Finish ledaership tracking
diff --git a/voltha/coordinator.py b/voltha/coordinator.py
index ab85947..432c0fe 100644
--- a/voltha/coordinator.py
+++ b/voltha/coordinator.py
@@ -35,10 +35,16 @@
from asleep import asleep
+class StaleMembershipEntryException(Exception):
+ pass
+
+
class Coordinator(object):
CONNECT_RETRY_INTERVAL_SEC = 1
RETRY_BACKOFF = [0.05, 0.1, 0.2, 0.5, 1, 2, 5]

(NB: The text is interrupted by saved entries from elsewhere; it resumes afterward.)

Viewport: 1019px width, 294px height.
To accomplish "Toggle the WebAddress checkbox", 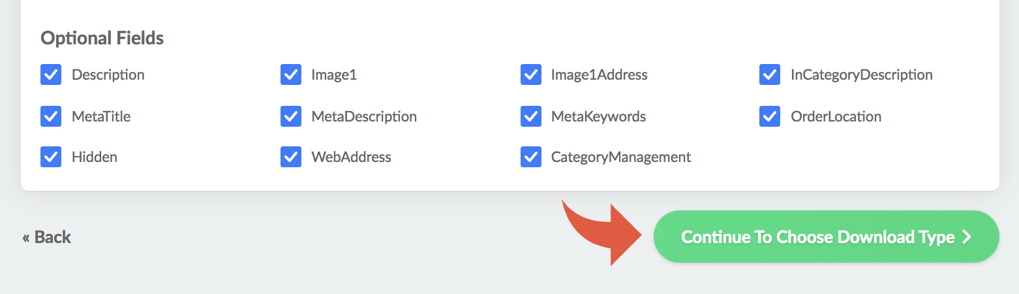I will (x=291, y=157).
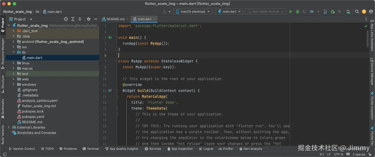The height and width of the screenshot is (157, 375).
Task: Open Dart Analysis at the bottom bar
Action: click(x=250, y=149)
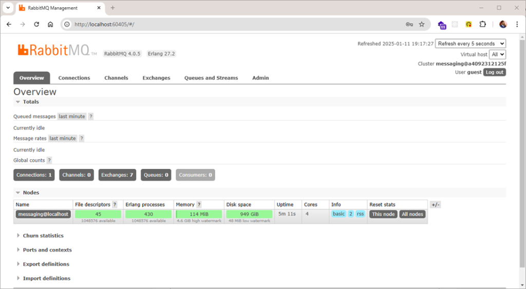Open the Virtual host dropdown
Screen dimensions: 526x289
(497, 54)
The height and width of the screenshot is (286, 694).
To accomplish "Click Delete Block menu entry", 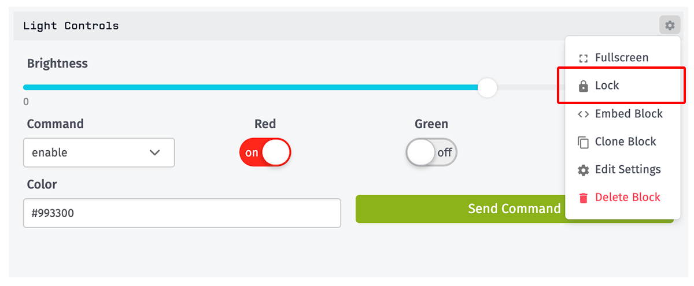I will (x=622, y=197).
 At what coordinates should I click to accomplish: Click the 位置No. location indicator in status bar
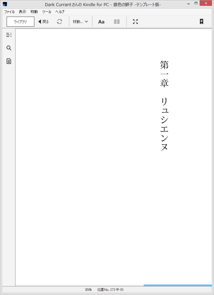tap(110, 290)
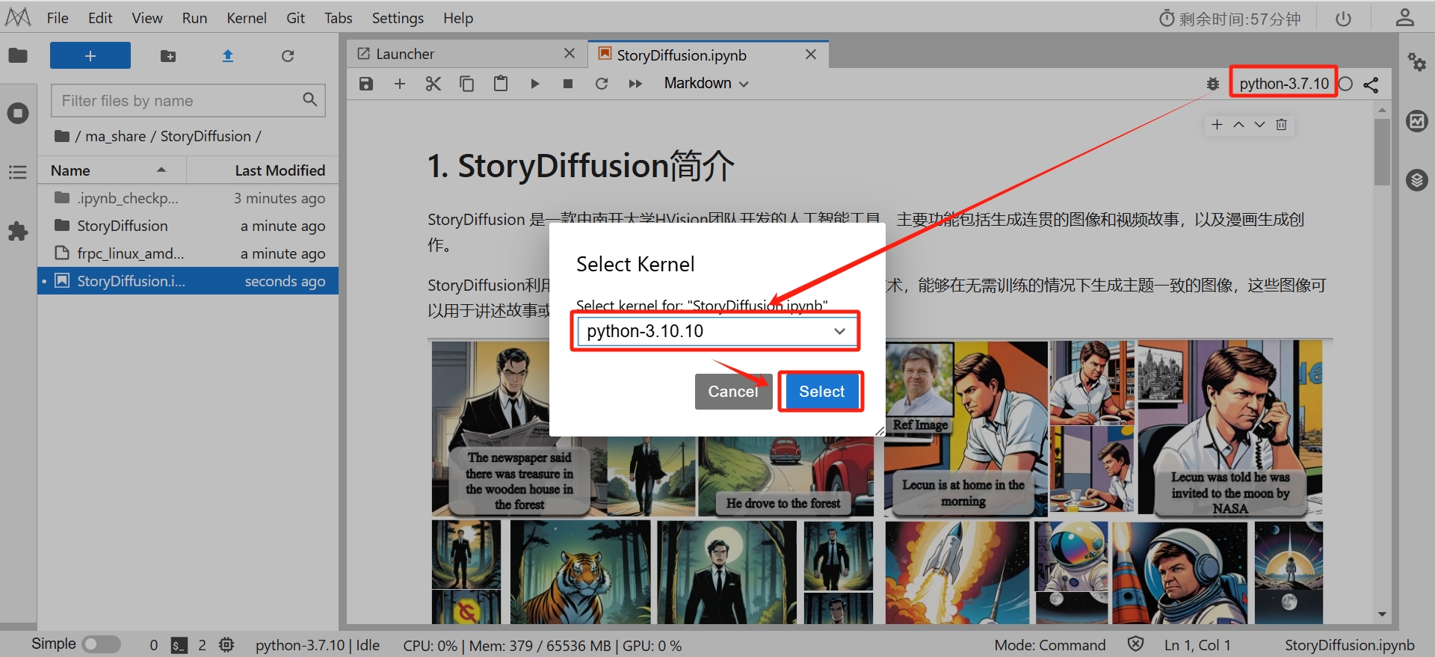
Task: Click the notebook vertical scrollbar thumb
Action: [1382, 152]
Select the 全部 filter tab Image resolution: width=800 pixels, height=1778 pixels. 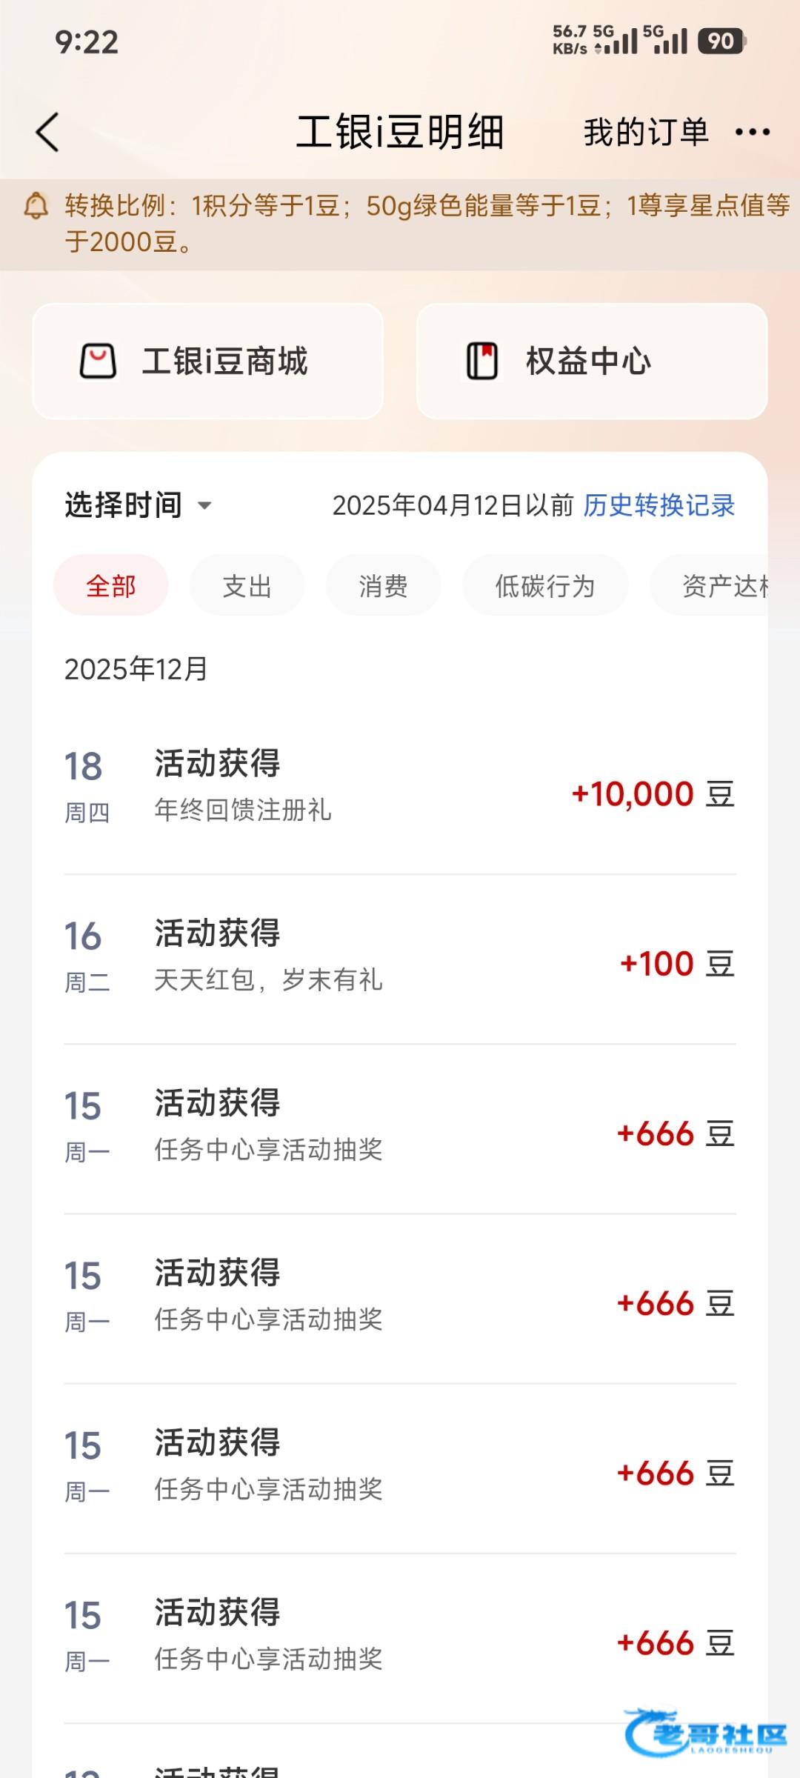pyautogui.click(x=111, y=586)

+ LEADER_KEY = 'service/voltha/leader'
+ MEMBERSHIP_PREFIX = 'service/voltha/members/'
def __init__(self,
internal_host_address,
@@ -52,9 +58,12 @@
self.internal_host_address = internal_host_address
self.external_host_address = external_host_address
self.rest_port = rest_port
+ self.membership_record_key = self.MEMBERSHIP_PREFIX + self.instance_id
self.session_id = None
self.i_am_leader = False
+ self.leader_id = None # will be the instance id of the current leader
+ self.shutting_down = False
self.log = get_logger()
self.log.info('initializing-coordinator')
@@ -69,54 +78,29 @@
self.log.info('initialized-coordinator')
@inlineCallbacks
- def shutdown(self):
- yield self.delete_session()
-
- @inlineCallbacks
def async_init(self):
yield self.create_session()
yield self.create_membership_record()
- yield self.elect_leader()
+ yield self.start_leader_tracking()
+
+ @inlineCallbacks
+ def shutdown(self):
+ self.shutting_down = True
+ yield self.delete_session() # this will delete the leader lock too
def backoff(self, msg):
wait_time = self.RETRY_BACKOFF[min(self.retries,
len(self.RETRY_BACKOFF) - 1)]
self.retries += 1
- self.log.error(msg + ', retrying in %s second(s)' % wait_time)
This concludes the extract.